New confirmation of an alternative theory of gravity obtained
An international team of physicists has made a mysterious discovery that challenges Newton’s classical law of gravity and is consistent with an alternative theory called Milgrom Dynamics (MOND). The results are published in the journal Monthly Notices of the Royal Astronomical Society (MNRAS), and a preprint of the paper is available in the arXiv repository.
Scattered star clusters that have so-called “tidal tails” – extended groups of stars that lie outside the cluster – have been studied. Tails are formed due to the scattering of the cluster as a result of interaction with the galactic environment and due to the expansion of the parent gas cloud as a result of processes occurring within the cluster (such as stellar winds or supernova outbursts).
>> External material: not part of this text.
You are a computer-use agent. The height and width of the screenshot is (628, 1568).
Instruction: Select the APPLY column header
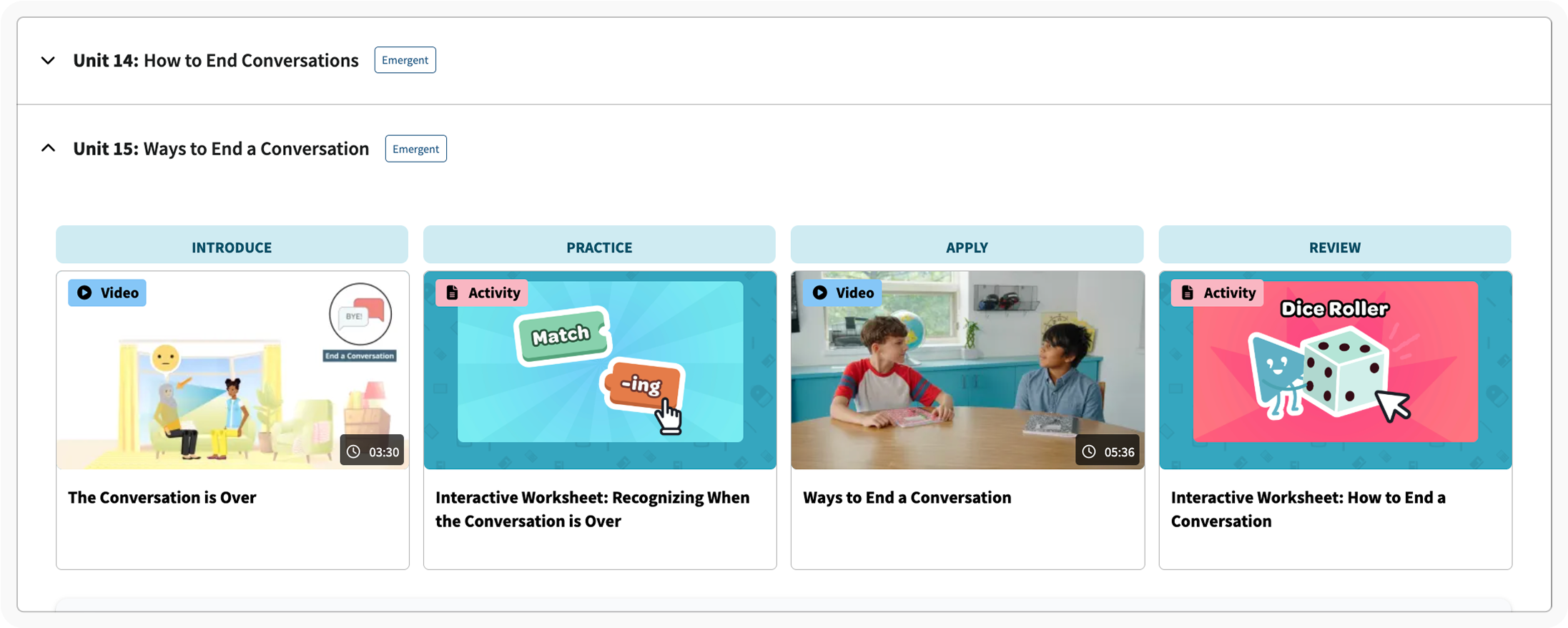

One of the tails is the leading one, while the other, the posterior one, is directed in the opposite direction and extends behind the cluster.
Different models of gravity, evaluating the interaction of the stars inside the cluster and the cluster itself with the surrounding galactic medium, predict the asymmetry of the tidal tails in different ways. According to Newtonian gravity, the tails should be symmetrical. Astronomers have found that in five scattered clusters, the leading tails within 50 parsecs of the center contain noticeably more stars than the trailing ones, which is consistent with the MOND theory prediction.
MOND, unlike Einstein’s classical theory of gravity, does not require the presence of dark matter to explain the observed dependence of the velocity of matter in the galaxy on the distance from the nucleus. It is known that the outer regions of galaxies rotate faster than it can be expected from the Newtonian dynamics of visible (baryonic) matter composing stars, planets and gas-dust clouds. Hence, within the framework of classical theory, it follows that there must be some hidden mass or dark matter in the galaxy. But in 1983 the Israeli physicist Mordehai Milgrom (Mordehai Milgrom) proposed amendments to the Newtonian theory of gravity, according to which it turned out that the speed of stars in circular orbits does not depend on their distance from the center of the galaxy.
The asymmetry of tidal clusters is the reason for a significant reduction in the lifetime of scattered clusters. Uneven ejection of matter from the cluster leads to the fact that clusters after about 200 million years after birth begin to rotate around the center of the galaxy on an increasingly elongated orbit, simultaneously spinning in the opposite direction to the direction of the orbital rotation. As the eccentricity of the orbit increases, the cluster dissipates faster and faster.
In conclusion, the authors of the paper suggest a number of more direct ways to detect deviations from the Newtonian dynamics, for example, including the observation of a large number of double star systems, tracking the orbital motion of Proxima Centauri using high-precision astrometry and using a group of small spacecraft to map the gravitational field surrounding the Sun.